DATA SUPPLIED —
= Beginning of Section =

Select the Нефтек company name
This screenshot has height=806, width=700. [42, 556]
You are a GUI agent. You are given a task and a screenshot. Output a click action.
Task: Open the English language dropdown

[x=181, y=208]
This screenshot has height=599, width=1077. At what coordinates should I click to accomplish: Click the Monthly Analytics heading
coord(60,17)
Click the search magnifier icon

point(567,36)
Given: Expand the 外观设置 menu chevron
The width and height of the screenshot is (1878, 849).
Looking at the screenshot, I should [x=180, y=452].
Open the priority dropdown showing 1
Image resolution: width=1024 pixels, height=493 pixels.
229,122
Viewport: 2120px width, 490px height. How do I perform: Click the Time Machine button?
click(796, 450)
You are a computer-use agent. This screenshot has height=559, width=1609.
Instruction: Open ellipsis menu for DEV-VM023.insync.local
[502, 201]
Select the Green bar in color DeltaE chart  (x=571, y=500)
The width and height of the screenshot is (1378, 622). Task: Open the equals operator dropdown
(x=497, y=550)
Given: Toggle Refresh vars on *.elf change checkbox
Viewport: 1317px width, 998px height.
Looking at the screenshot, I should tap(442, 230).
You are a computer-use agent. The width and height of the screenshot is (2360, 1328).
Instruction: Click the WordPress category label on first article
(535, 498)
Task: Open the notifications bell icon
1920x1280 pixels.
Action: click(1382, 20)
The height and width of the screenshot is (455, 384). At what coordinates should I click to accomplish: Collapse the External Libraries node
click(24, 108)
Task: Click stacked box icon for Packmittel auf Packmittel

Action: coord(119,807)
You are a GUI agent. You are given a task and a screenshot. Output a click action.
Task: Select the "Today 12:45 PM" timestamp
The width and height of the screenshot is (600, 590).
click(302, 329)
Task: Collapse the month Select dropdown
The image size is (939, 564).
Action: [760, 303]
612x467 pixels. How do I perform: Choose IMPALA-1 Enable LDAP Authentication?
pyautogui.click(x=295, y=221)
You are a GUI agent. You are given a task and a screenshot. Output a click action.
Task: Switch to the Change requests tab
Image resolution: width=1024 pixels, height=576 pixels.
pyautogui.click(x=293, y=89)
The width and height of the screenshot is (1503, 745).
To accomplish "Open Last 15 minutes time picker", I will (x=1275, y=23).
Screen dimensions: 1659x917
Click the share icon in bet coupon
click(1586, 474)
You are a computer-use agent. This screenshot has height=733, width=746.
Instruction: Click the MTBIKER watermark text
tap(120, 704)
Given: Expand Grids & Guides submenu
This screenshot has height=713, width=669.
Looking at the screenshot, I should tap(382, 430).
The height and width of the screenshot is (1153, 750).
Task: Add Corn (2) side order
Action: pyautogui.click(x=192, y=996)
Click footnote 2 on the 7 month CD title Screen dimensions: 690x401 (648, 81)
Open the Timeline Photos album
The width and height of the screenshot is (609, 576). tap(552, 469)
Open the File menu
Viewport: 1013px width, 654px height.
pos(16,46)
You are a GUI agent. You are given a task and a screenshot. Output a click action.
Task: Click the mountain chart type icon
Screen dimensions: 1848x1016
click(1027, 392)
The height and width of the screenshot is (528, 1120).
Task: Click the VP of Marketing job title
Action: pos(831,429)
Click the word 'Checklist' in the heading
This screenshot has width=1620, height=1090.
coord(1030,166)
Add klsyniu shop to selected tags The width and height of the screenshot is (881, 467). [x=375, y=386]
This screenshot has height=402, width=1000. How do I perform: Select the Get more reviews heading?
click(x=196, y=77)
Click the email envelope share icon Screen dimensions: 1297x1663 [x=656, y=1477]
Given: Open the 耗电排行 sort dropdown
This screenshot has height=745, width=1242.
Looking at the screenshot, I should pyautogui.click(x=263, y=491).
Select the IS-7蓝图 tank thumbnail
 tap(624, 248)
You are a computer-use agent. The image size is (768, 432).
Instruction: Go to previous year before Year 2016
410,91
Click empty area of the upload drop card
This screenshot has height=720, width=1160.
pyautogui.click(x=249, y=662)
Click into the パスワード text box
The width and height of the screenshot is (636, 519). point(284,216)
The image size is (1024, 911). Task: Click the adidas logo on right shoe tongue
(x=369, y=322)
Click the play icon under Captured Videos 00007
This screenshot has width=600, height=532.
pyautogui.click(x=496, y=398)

= End of Section =

Each record above should be given again exactly as it appears.

WRITTEN RESPONSE —
Select the Нефтек company name
This screenshot has height=806, width=700. [42, 556]
You are a GUI agent. You are given a task and a screenshot. Output a click action.
Task: Open the English language dropdown

[x=181, y=208]
This screenshot has height=599, width=1077. At what coordinates should I click to accomplish: Click the Monthly Analytics heading
coord(60,17)
Click the search magnifier icon

point(567,36)
Given: Expand the 外观设置 menu chevron
The width and height of the screenshot is (1878, 849).
Looking at the screenshot, I should [x=180, y=452].
Open the priority dropdown showing 1
Image resolution: width=1024 pixels, height=493 pixels.
229,122
Viewport: 2120px width, 490px height. How do I perform: Click the Time Machine button?
click(796, 450)
You are a computer-use agent. This screenshot has height=559, width=1609.
Instruction: Open ellipsis menu for DEV-VM023.insync.local
[502, 201]
Select the Green bar in color DeltaE chart  (x=571, y=500)
The width and height of the screenshot is (1378, 622). Task: Open the equals operator dropdown
(x=497, y=550)
Given: Toggle Refresh vars on *.elf change checkbox
Viewport: 1317px width, 998px height.
Looking at the screenshot, I should tap(442, 230).
You are a computer-use agent. The width and height of the screenshot is (2360, 1328).
Instruction: Click the WordPress category label on first article
(535, 498)
Task: Open the notifications bell icon
1920x1280 pixels.
Action: click(1382, 20)
The height and width of the screenshot is (455, 384). At what coordinates should I click to accomplish: Collapse the External Libraries node
click(24, 108)
Task: Click stacked box icon for Packmittel auf Packmittel

Action: coord(119,807)
You are a GUI agent. You are given a task and a screenshot. Output a click action.
Task: Select the "Today 12:45 PM" timestamp
The width and height of the screenshot is (600, 590).
click(302, 329)
Task: Collapse the month Select dropdown
The image size is (939, 564).
Action: [760, 303]
612x467 pixels. How do I perform: Choose IMPALA-1 Enable LDAP Authentication?
pyautogui.click(x=295, y=221)
You are a GUI agent. You are given a task and a screenshot. Output a click action.
Task: Switch to the Change requests tab
Image resolution: width=1024 pixels, height=576 pixels.
pyautogui.click(x=293, y=89)
The width and height of the screenshot is (1503, 745).
To accomplish "Open Last 15 minutes time picker", I will (x=1275, y=23).
Screen dimensions: 1659x917
Click the share icon in bet coupon
click(1586, 474)
You are a computer-use agent. This screenshot has height=733, width=746.
Instruction: Click the MTBIKER watermark text
tap(120, 704)
Given: Expand Grids & Guides submenu
This screenshot has height=713, width=669.
Looking at the screenshot, I should tap(382, 430).
The height and width of the screenshot is (1153, 750).
Task: Add Corn (2) side order
Action: pyautogui.click(x=192, y=996)
Click footnote 2 on the 7 month CD title Screen dimensions: 690x401 (648, 81)
Open the Timeline Photos album
The width and height of the screenshot is (609, 576). tap(552, 469)
Open the File menu
Viewport: 1013px width, 654px height.
pos(16,46)
You are a GUI agent. You are given a task and a screenshot. Output a click action.
Task: Click the mountain chart type icon
Screen dimensions: 1848x1016
click(1027, 392)
The height and width of the screenshot is (528, 1120).
Task: Click the VP of Marketing job title
Action: pos(831,429)
Click the word 'Checklist' in the heading
This screenshot has width=1620, height=1090.
coord(1030,166)
Add klsyniu shop to selected tags The width and height of the screenshot is (881, 467). [x=375, y=386]
This screenshot has height=402, width=1000. How do I perform: Select the Get more reviews heading?
click(x=196, y=77)
Click the email envelope share icon Screen dimensions: 1297x1663 [x=656, y=1477]
Given: Open the 耗电排行 sort dropdown
This screenshot has height=745, width=1242.
Looking at the screenshot, I should pyautogui.click(x=263, y=491).
Select the IS-7蓝图 tank thumbnail
 tap(624, 248)
You are a computer-use agent. The image size is (768, 432).
Instruction: Go to previous year before Year 2016
410,91
Click empty area of the upload drop card
This screenshot has height=720, width=1160.
pyautogui.click(x=249, y=662)
Click into the パスワード text box
The width and height of the screenshot is (636, 519). point(284,216)
The image size is (1024, 911). Task: Click the adidas logo on right shoe tongue
(x=369, y=322)
Click the play icon under Captured Videos 00007
This screenshot has width=600, height=532.
pyautogui.click(x=496, y=398)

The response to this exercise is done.